獣人の歴史

 

「それでは早速始めますかな」


 村長がテーブルに以前見せてくれた地図を広げた。そして地図の西の方を指す。アンリもスザンナもそこを上から覗き込むようにした。


「フェルさんには以前説明をしましたな。ここがウゲン共和国。獣人達が住む地です」


 村長の話によると、そこは何もない土地で砂漠が広がっているだけらしい。


 以前、獣人は人界のあらゆる土地にいたのだが、次第に人族に迫害されて西の土地へ追われた。同じ獣人だとしても猫、犬、熊など種類が違う獣人なので、王という者は存在せず、何事も多数決で決めるようになったらしい。それがウゲン共和国の始まりだと言われているそうだ。

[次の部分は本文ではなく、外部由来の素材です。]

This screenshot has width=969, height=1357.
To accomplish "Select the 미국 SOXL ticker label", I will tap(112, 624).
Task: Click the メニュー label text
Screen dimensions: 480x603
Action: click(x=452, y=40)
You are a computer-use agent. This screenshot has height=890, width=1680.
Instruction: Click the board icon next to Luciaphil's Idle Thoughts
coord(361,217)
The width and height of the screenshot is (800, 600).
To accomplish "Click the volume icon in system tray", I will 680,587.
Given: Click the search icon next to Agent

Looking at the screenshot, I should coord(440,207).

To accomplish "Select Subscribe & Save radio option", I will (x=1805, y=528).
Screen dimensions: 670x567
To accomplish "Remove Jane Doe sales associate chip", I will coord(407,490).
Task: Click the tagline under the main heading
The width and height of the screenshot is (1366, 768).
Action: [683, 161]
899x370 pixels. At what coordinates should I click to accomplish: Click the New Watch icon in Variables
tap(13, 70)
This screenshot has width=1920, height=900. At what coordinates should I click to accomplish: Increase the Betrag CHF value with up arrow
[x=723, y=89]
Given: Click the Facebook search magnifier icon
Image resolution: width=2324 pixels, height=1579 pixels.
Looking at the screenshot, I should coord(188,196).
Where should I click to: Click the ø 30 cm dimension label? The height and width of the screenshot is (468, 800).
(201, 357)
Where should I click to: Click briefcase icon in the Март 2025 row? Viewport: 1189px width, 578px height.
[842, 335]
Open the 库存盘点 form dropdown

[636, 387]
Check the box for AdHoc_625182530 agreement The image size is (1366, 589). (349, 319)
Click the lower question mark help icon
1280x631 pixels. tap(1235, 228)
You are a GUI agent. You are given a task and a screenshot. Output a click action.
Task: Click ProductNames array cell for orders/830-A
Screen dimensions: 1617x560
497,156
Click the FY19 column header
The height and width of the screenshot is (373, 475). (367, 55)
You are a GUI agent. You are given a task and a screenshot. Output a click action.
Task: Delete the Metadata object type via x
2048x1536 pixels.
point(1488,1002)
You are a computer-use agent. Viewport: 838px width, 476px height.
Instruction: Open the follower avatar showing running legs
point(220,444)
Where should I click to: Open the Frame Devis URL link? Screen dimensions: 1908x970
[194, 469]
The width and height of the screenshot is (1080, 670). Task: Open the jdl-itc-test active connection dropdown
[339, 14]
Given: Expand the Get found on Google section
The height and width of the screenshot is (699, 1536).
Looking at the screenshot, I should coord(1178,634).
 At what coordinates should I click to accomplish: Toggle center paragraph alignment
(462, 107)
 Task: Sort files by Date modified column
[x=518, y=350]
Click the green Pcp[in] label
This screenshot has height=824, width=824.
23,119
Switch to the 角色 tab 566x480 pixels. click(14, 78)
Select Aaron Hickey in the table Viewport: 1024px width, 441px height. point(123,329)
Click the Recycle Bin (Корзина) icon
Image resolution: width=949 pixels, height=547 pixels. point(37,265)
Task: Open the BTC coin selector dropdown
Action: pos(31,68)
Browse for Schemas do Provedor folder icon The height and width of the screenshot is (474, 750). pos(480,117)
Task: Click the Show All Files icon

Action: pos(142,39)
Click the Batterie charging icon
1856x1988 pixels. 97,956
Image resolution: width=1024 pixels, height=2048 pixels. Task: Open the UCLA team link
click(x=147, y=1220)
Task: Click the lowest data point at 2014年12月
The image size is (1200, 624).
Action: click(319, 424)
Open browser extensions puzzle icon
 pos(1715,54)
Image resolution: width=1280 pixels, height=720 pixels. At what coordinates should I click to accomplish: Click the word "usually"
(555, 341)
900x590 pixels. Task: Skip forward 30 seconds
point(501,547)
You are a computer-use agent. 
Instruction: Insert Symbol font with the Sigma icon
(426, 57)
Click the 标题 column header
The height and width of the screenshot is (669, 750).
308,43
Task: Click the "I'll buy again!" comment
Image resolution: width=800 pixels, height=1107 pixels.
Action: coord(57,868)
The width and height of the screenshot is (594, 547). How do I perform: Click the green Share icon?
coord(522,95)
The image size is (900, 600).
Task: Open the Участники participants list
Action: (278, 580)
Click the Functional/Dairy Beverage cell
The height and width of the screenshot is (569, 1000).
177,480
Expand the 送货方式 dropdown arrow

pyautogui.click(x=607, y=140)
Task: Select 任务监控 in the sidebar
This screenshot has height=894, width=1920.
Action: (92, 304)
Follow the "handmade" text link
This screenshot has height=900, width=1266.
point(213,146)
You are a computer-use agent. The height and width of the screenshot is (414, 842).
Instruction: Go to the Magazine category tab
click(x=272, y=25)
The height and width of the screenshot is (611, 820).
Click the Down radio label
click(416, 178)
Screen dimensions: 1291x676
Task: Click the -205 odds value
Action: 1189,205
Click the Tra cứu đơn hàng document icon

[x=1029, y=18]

 国はできたが、砂漠しかない土地で食べ物が十分に育つわけはない。食べ物や豊かな土地を手に入れるために、ルハラやトランへ侵攻を開始した。獣人達は人族よりも強いが、それはあくまでも個の話。集団での戦いで人族が獣人に遅れを取ることはなかった。ただ、人族は獣人だけでなく魔族からも侵攻されていたので、獣人達だけに構う訳にはいかず、一進一退を続けていたらしい。


 ところが、その魔族が五十年前を境に人界へ侵攻してこなくなった。そうなると、人族は獣人への対応に集中できるため、獣人は勝つことが難しくなったそうだ。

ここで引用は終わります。